The Liverpool co-owner defied the advice of the Merseyside Police, who had deemed his presence a security risk, and attended last night's semi-final at the club that, 50 per cent at least and for the time being, belongs to him. Except no one wants him there. There were no anti-Hicks banners, no chants calling for him to go and only half-hearted goading of "USA" from the Chelsea supporters.
That was how it should be. The fear was that, with representatives of Dubai International Capital, who remain supremely hopeful that they can buy Liverpool, in attendance, that there would be more action in the directors' box than the penalty box. Admittedly, there was quite a turnout in the posh seats – including past and present England managers in Steve McClaren and Fabio Capello, although Sven Goran Eriksson, interestingly, was consigned to sitting just in front of the press alongside the coach of Slovakia.

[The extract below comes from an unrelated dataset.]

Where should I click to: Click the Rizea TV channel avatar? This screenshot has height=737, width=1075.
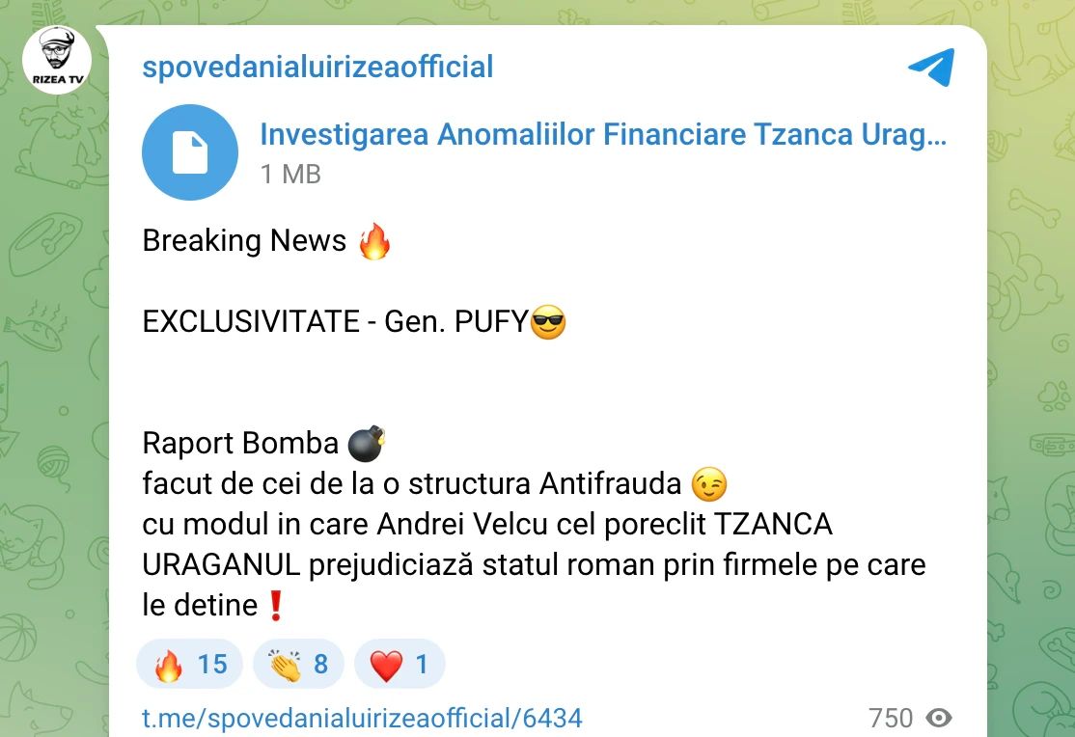(x=57, y=60)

As promised, DIC were here. Led by Samir Al-Ansari, the organisation's chief executive and a life-long Liverpool supporter who took his seat half an hour before the start to soak up the atmosphere, and their chief negotiator Amanda Staveley, they sat in the third row as guests of the club's other owner, George Gillett. The American millionaire has already agreed to sell to them. He was not here, officially laid low with a virus, but his son, Foster, one of the six current board members, was.
It made for a surreal atmosphere. This was a Champions League semi-final and yet the lenses were trained, for a while at least, on the directors, not those who should be directing the action on the field. When Dirk Kuyt scored, they erupted. Al-Ansari and Staveley high-fived – maybe not a response that would have featured high on the Kop – while Hicks ensured he was the last one to sit back down after play had eventually restarted.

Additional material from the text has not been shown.